Line 125 of phpmqtt_input.php is $mqtt_client->connect($mqtt_server['host'], $mqtt_server['port'], 5);. It looks pretty straight forward but I didn’t know what the “5” was, so I looked into it and found it is the $keepalive setting.

Having read a little about it, I now believe it is being used incorrectly or least it might incomplete.

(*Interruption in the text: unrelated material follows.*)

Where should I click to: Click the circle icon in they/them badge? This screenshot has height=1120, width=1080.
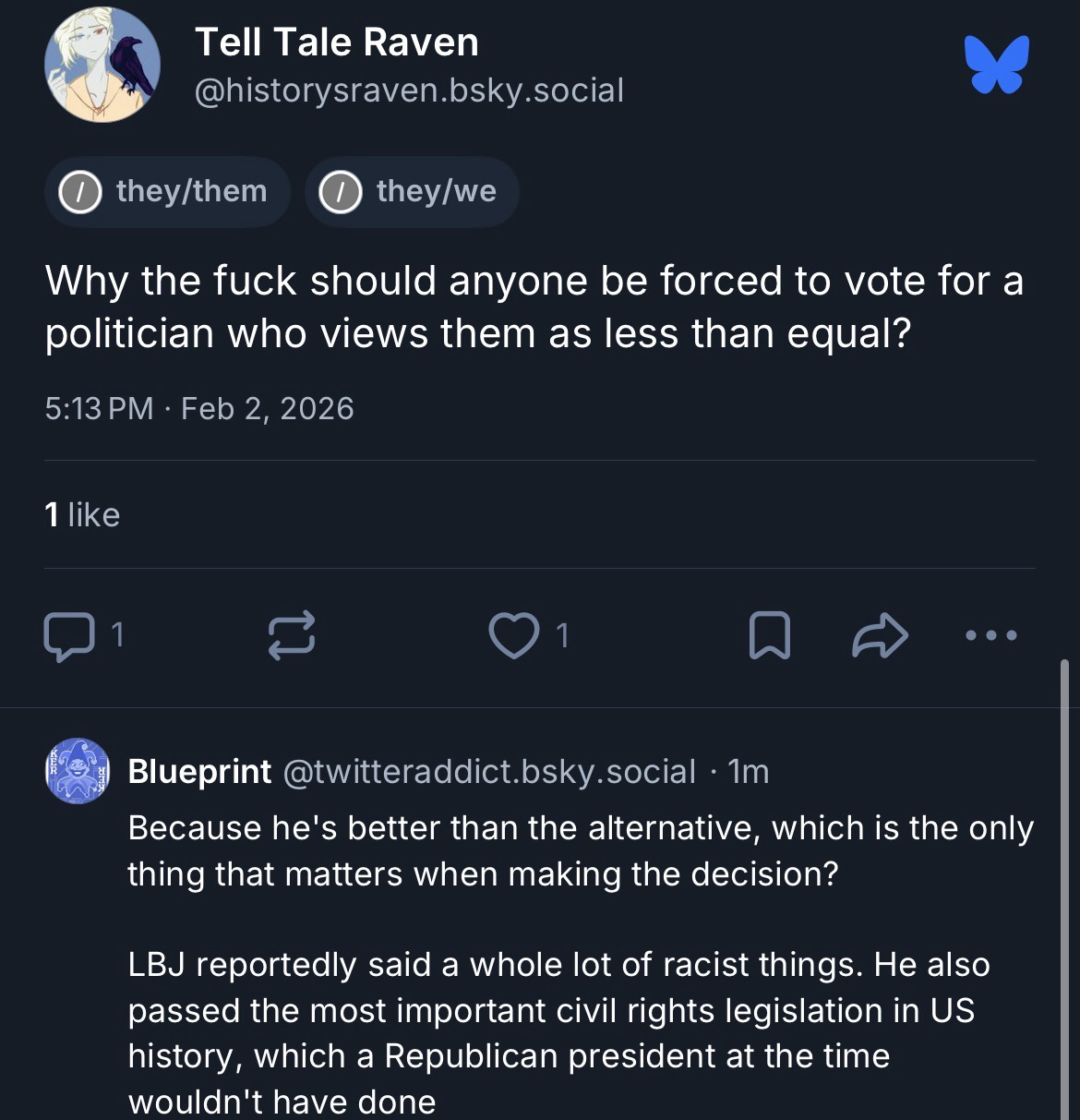pyautogui.click(x=80, y=192)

The usual disclaimers apply here, I’m not an MQTT expert and I’m learning “on the job” so to speak.

My understanding is that a client (in this case emoncms) can define a time interval that the broker will use to asses if the client is still “alive” and communicating with the broker.

Bearing in mind that the emoncms mqtt input script is for subscribing only, it doesn’t publish any data, that means that the only time the client contacts the broker is in reply to a received topic ie a confirmation etc.

So I wonder to myself, why is it setting such a low $keepalive setting of 5 secs?

Apparently the broker will assume there is a problem if 5 secs passes between messages from the client and will after a further 2.5secs (total of 150% of defined interval) disconnect the connection to initiate a reconnection.

This would then suggest that emoncms is volunteering to be cut-off from the broker after a maximum of 7.5 secs following any received data.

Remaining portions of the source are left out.